Sixteen patients who underwent an oncologic surgical procedure at Roswell Park Comprehensive Cancer Center and nine volunteers without cancer were included (I 43217, NCT03688945). Procedures included: gastrointestinal (46%: gastrectomy, HIPEC, colectomy, and Whipple), urologic (35%: radical cystectomy, radical nephrectomy, and parastomal hernia repair), thoracic (13%: minimally invasive esophagostomy), and soft tissue procedures (7%, amputation). Patients did not require continuous monitoring and had no visual impairment. Informed consent was obtained from all participants.

Experimental setup

All participants (n = 25) attended at least one session for 15 min at the dedicated in-house art gallery, developed in collaboration with the Albright Knox Art Gallery. Eighteen pieces of art were selected based on the suggestions within the existing literature, by an expert panel of art professionals from the Albright-Knox Art Gallery[51-53]. All participants looked at each specific art for 50 s and they look at 18 art works in the same order. Only time portions that the subject is directly looking at each artwork are included in the analyses. Art selection was guided by the Albright-Knox’s mission-philosophy of providing inspirational spaces that support learning and inquiry. Art that rewards multiple or prolonged viewing were selected in order to hold the viewer’s attention. Compositions and content interpreted as uplifting, positive or transcendent were also considered.

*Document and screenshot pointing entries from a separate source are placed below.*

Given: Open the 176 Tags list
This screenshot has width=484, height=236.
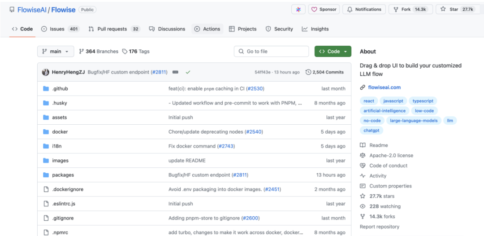Looking at the screenshot, I should (x=136, y=52).
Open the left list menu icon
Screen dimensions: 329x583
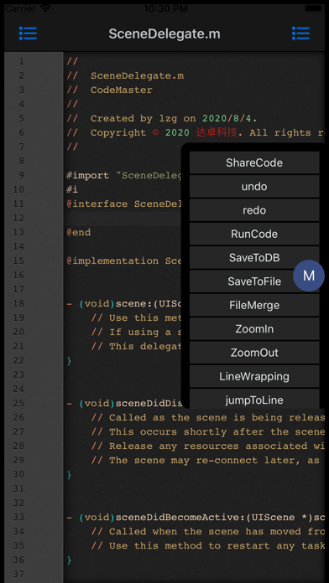coord(28,34)
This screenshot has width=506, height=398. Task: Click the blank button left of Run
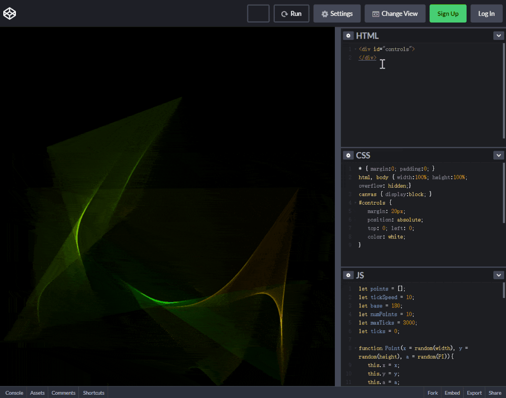(258, 14)
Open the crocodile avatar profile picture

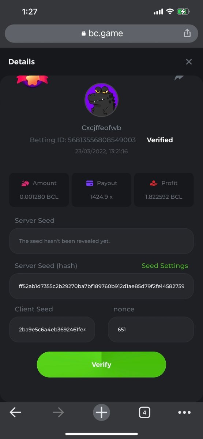[x=101, y=100]

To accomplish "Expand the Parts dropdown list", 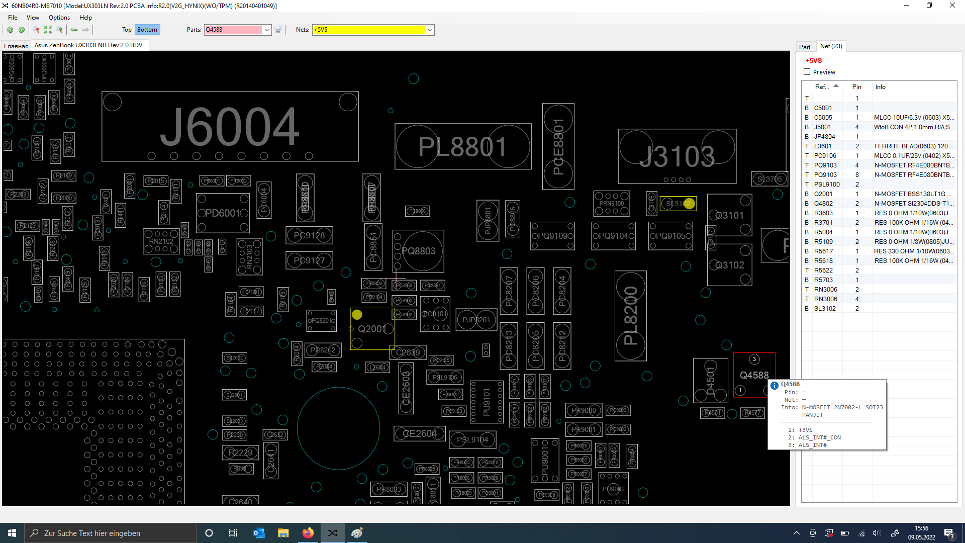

Selected artwork included three categories: abstract, figurative, and landscape (Fig. 1). Based on Getty’s Art and Architecture Thesaurus, abstract art referred to works that were not clear representations of objectives from reality and instead rely on shapes, colors, forms, and gestures to achieve their effects. Figurative featured representation of a form or figure generally that of human or animal and retained ties to the visible world. Landscape art depicted outdoor scenes typically dominated by the land, hills, fields, and other natural elements. The art gallery was divided into three spaces; each corresponds to the specific type of art included. Patients and participants were blinded to the type of art.
Fig. 1

Art gallery layout and artwork.

Gallery A includes ‘abstract’ art types. Gallery B includes ‘figuration’ art types, and gallery C includes ‘landscape’ art types.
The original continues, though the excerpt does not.